In our study we analyse prospectively collected population based data with high population coverage. The aim was to develop and compare risk adjustment models for quality improvement purposes within a network of 12 Swiss neonatal units. The selected outcomes for risk adjustment represent some of the most important outcome measures in the field of neonatology [30]. We selected the two well-known and most often implemented approaches for risk adjustment, indirect standardization and logistic regression modelling and added a multilevel approach due to the nested data structure in which patients were associated with a particular clinic and its ability to provide clinic-independent predictions. Both prediction and outcome parameters fulfil multiple requirements for risk adjustment. Over half of the 21 risk adjustment models (three risk adjustment approaches for 7 outcomes each) yielded high predictive validity in the validation set with a majority of the remaining models being at least moderately predictive. In summary, the three risk adjustment approaches are similar to each other and lead to results that differ marginally when compared with the unadjusted raw outcome comparisons.

The simplest approach, indirect standardization based on GA, performed surprisingly well in comparison and may be more useful for quality assessments than previously thought. This may be due to the high impact of gestational age on outcome in very preterm infants and may not be generalizable into other areas of medicine. Nevertheless, reduction to one reliably available risk parameter may have removed bias that lead to an inferior accordance between predicted and true values in the multivariable approach. New medical registries without available previous data could profit from the observation that a non-model based approach achieves comparable if not better calibrated results to model based approaches. The lack of differences between the logistic regression and the multilevel approach and the small variances of the random effect intercepts of the multilevel model revealed that the effect of a nested data structure is lower than expected for a neonatal setting [20].

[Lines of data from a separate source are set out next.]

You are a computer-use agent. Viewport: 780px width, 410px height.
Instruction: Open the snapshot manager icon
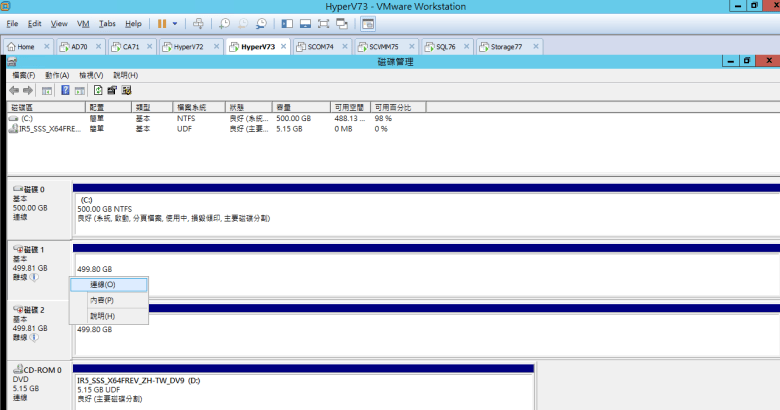(x=261, y=22)
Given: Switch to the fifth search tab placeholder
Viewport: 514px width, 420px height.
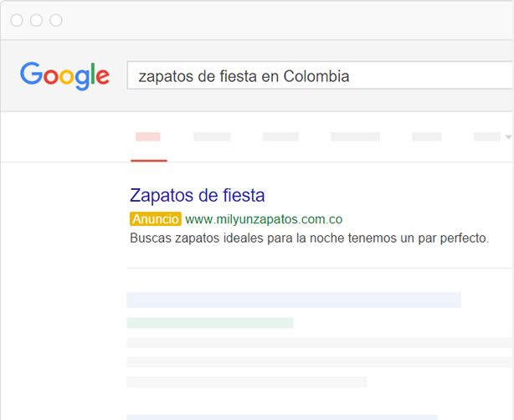Looking at the screenshot, I should tap(426, 136).
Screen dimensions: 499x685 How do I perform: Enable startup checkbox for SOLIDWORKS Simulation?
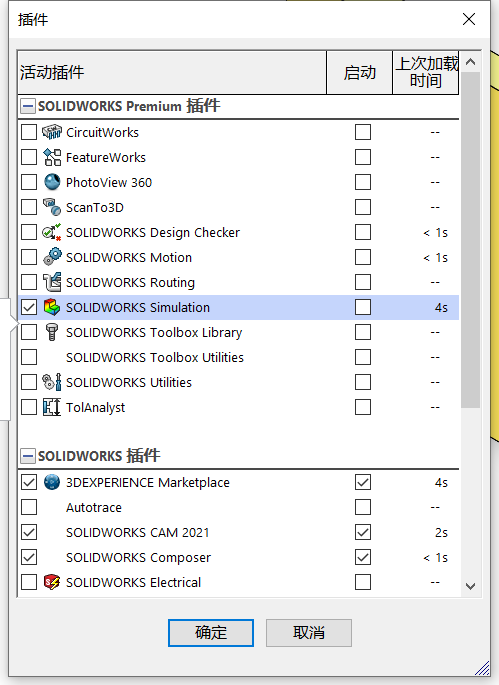(x=363, y=307)
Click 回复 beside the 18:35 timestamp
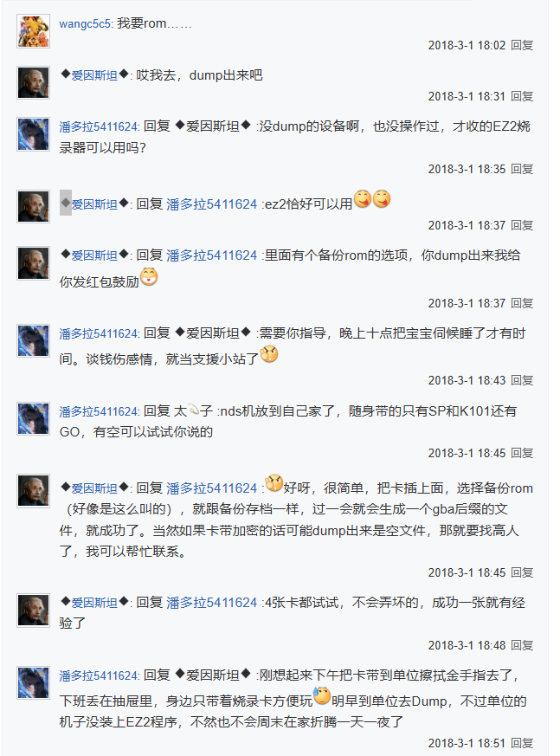 [x=522, y=170]
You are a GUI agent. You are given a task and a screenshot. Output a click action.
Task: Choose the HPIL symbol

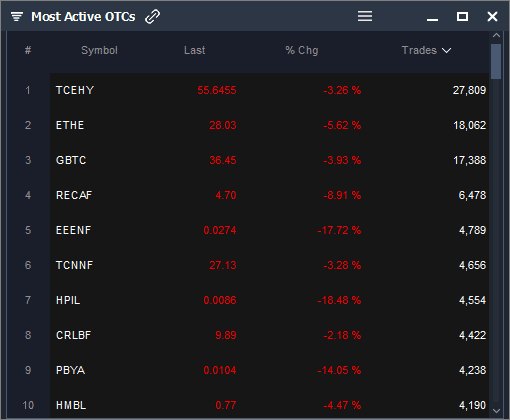point(68,300)

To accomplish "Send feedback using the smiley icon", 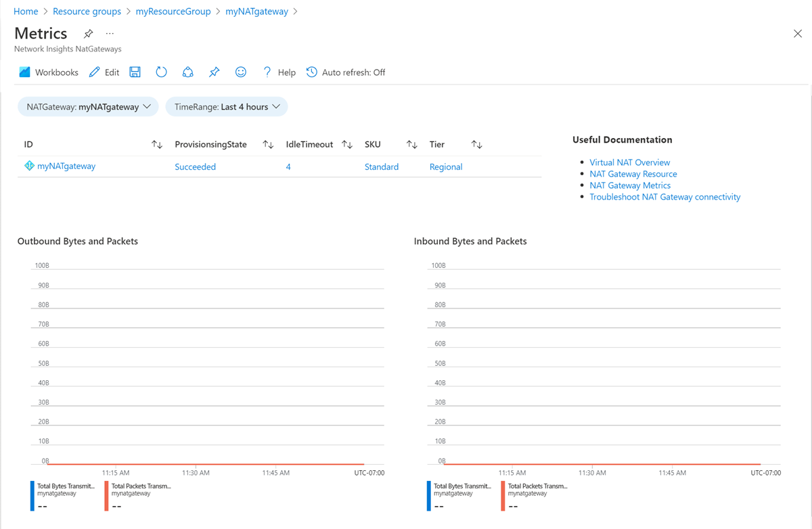I will point(241,72).
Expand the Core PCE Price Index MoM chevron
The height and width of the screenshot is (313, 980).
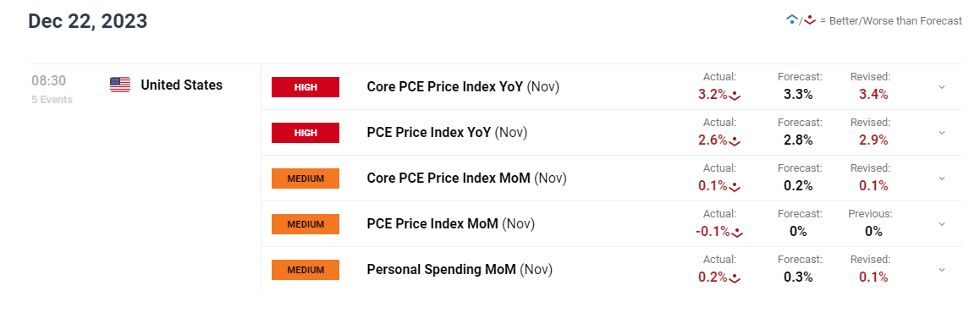[942, 178]
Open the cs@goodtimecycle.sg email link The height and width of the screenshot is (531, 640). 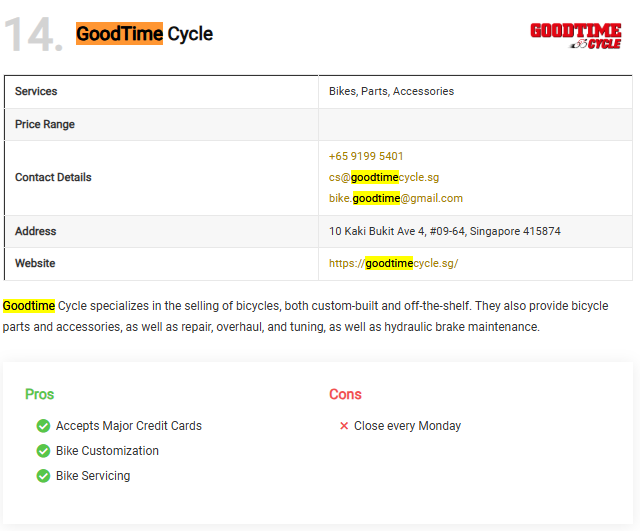(384, 177)
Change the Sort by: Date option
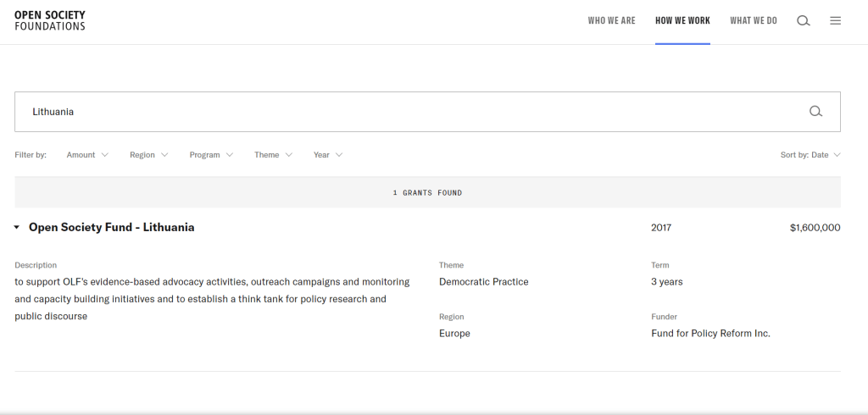 coord(810,155)
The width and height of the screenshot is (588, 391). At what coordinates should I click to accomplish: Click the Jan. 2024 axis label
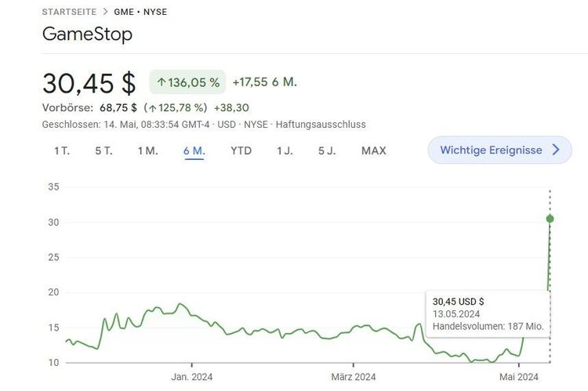point(192,377)
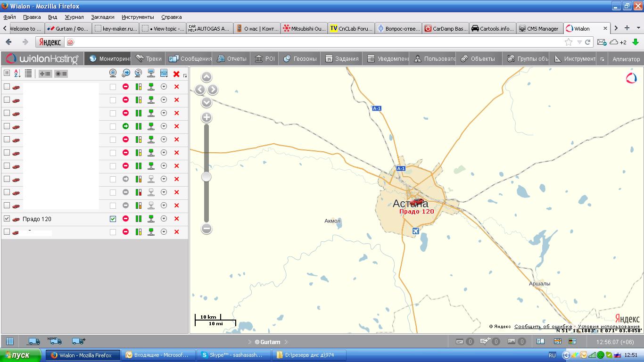
Task: Click the map zoom slider handle
Action: pos(206,177)
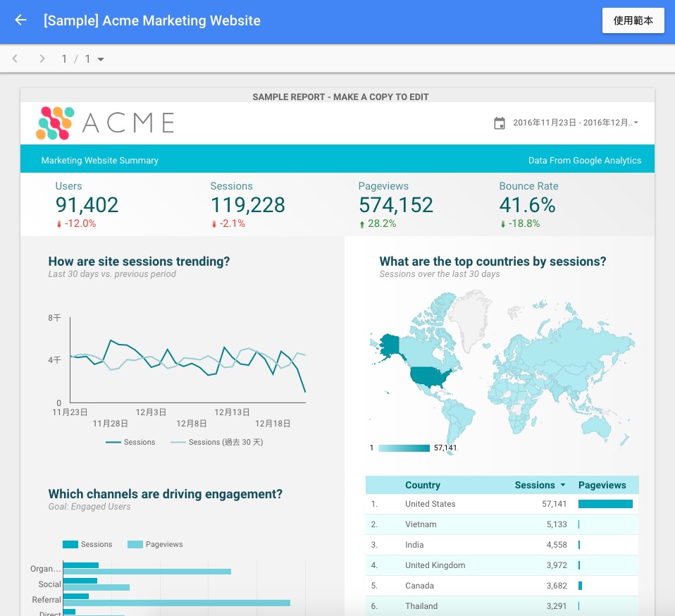675x616 pixels.
Task: Click the calendar icon beside date range
Action: [500, 123]
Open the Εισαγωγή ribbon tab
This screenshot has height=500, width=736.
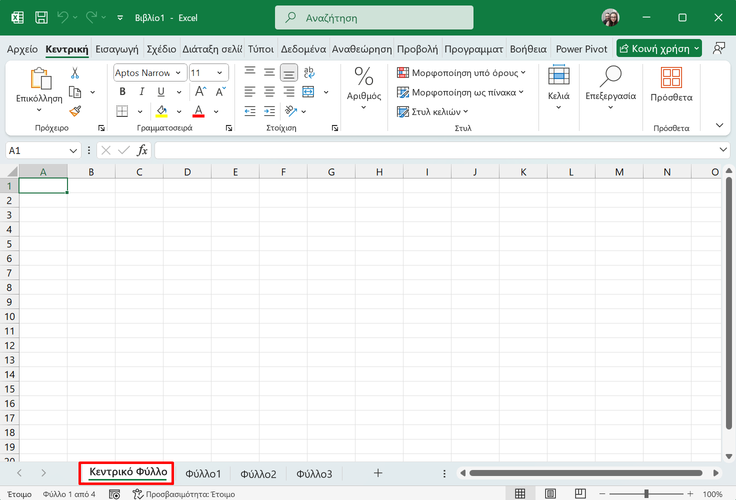coord(117,48)
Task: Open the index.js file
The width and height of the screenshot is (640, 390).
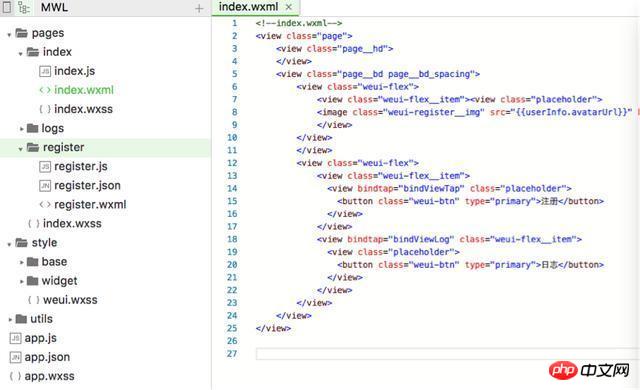Action: click(74, 71)
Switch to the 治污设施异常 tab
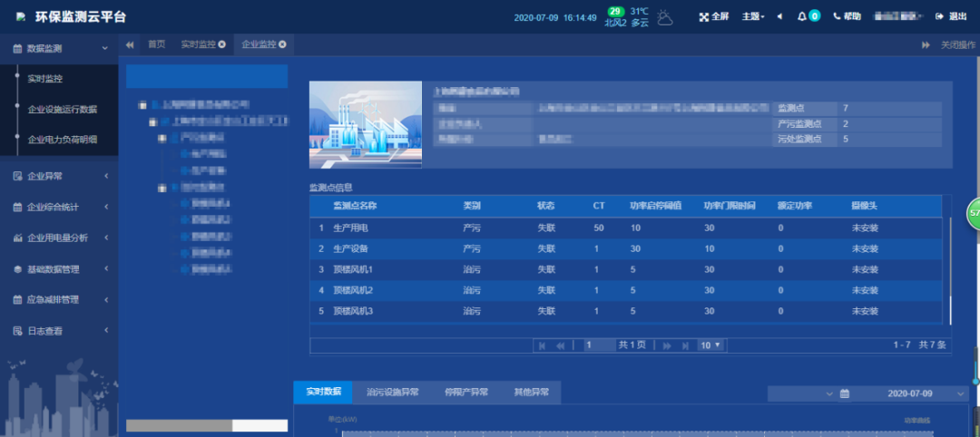Screen dimensions: 980x437 click(x=392, y=393)
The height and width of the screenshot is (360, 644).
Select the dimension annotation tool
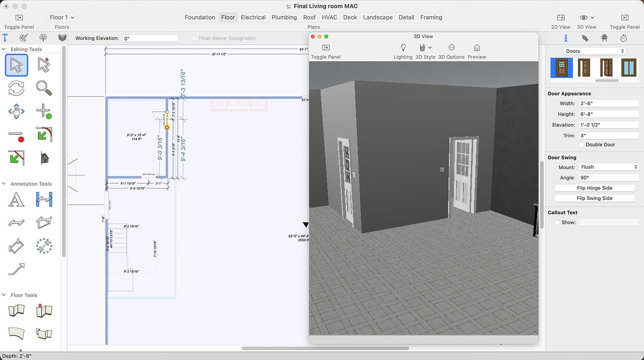point(44,200)
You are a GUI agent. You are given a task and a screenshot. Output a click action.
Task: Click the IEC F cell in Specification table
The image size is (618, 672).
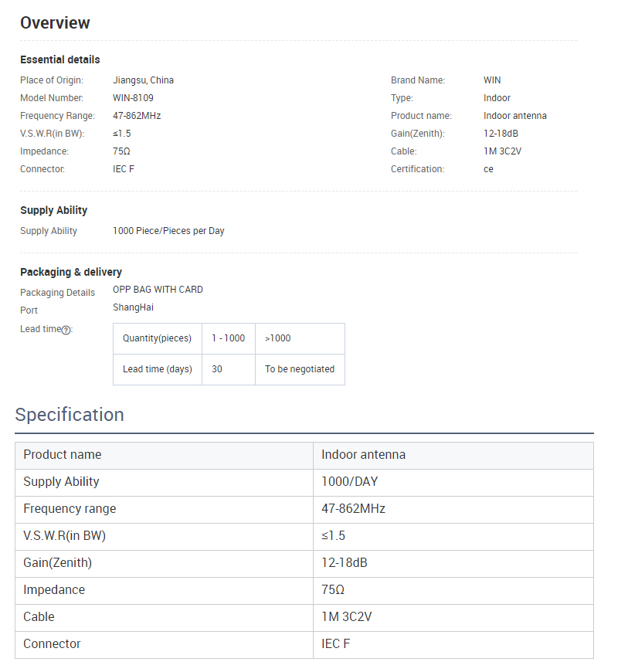pyautogui.click(x=336, y=644)
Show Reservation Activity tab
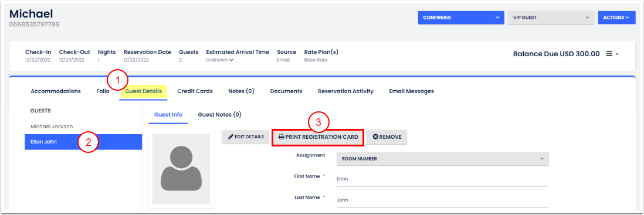The height and width of the screenshot is (215, 644). point(346,91)
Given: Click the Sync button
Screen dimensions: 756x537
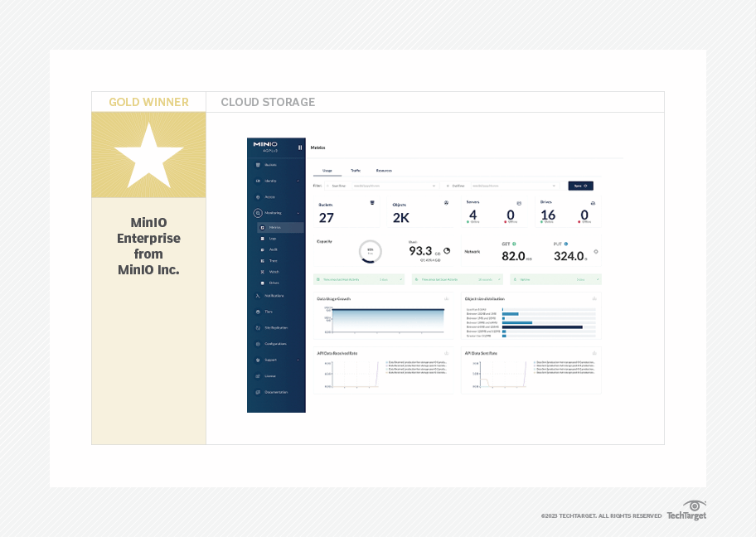Looking at the screenshot, I should [580, 186].
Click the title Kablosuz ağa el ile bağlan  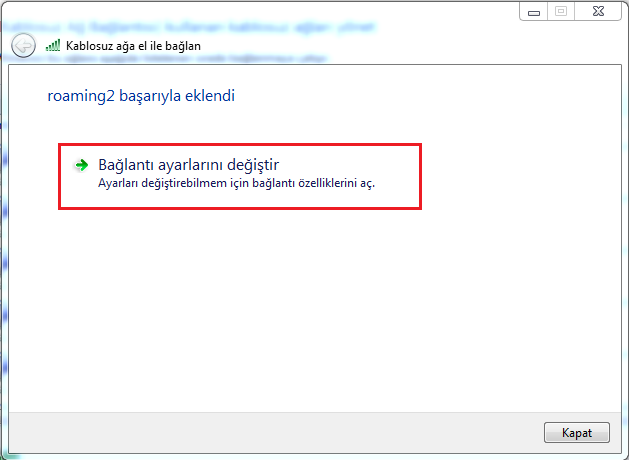[x=132, y=47]
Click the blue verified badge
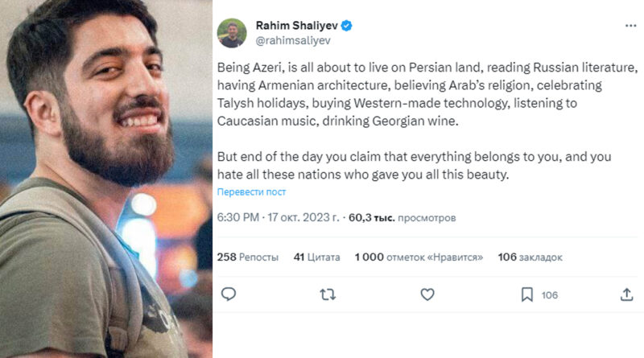 (x=347, y=25)
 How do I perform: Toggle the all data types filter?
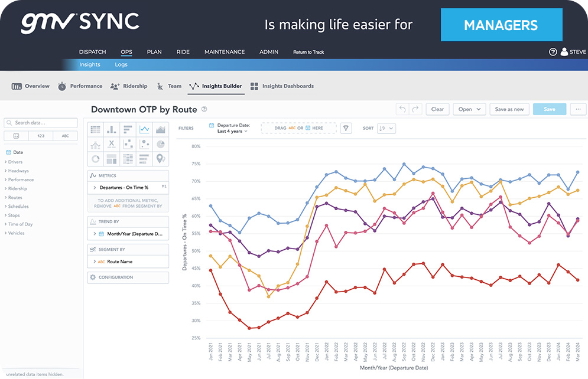[x=16, y=136]
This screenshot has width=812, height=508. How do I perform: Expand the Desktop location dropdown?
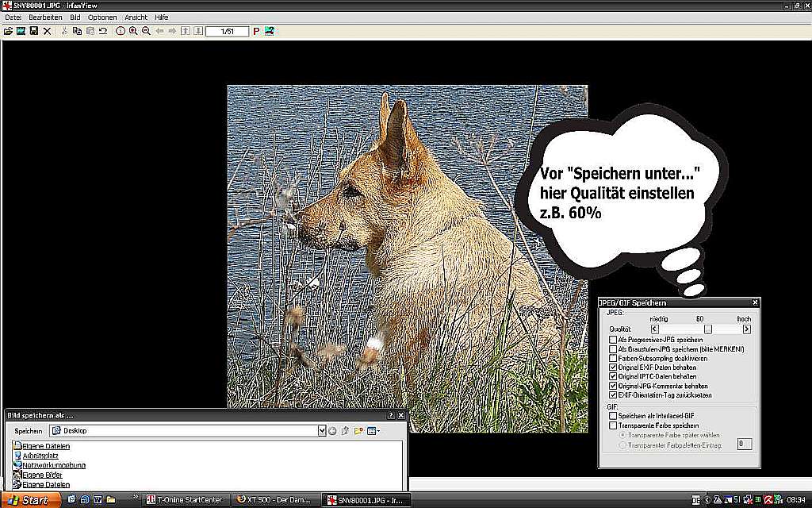click(x=322, y=431)
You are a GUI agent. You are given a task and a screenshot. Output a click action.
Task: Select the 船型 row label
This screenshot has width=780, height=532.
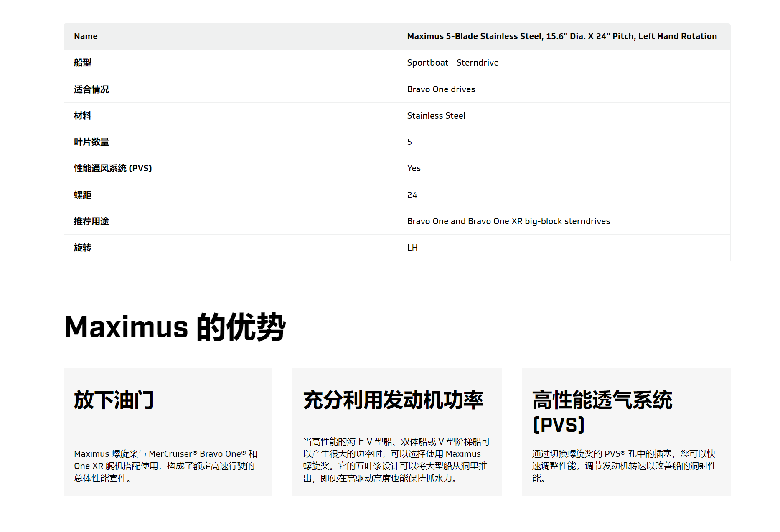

In summary, the three approaches reveal very little difference in predictive or attributional validity between each other. Nevertheless, their ability to isolate quality improvement potentials of the units is limited. This was unexpected because the predictive validities for the carefully selected models were high. Also, large differences between Swiss clinics are documented in literature [24] and by a heterogeneity in risk potential between the clinics of up to 40%. Nevertheless, neither of the risk adjustment models had a discernible effect on the observed to expected ratios of the seven outcome parameters, neither in their absolute orientation (above or below 1) or in their distance to 1 (1 meaning that observed and expected are equal). The differences between units that remains after risk adjustment can therefore not be attributed to the quality of care alone. In neonatology, for instance, there are factors that contribute to the differences between clinics other than risk or quality of care. Even though there are national guidelines toward treatment at the limit of viability, [31] the Swiss clinics are known to adopt different approaches towards the care of infants born below 25 weeks GA. Clinics with a more active approach towards resuscitation in the delivery room will have a lower mortality but a higher risk for morbidities as the decision about whether to provide active treatment at birth is a critical predictor of subsequent outcomes in itself [32]. This can partially be adjusted for by stratified analysis of outcome of infants receiving active treatment, in our case “admitted to ward”. But a more active approach which yields a higher risk may still lead to higher survival without impairment as recently shown by Rysavy et al. [33].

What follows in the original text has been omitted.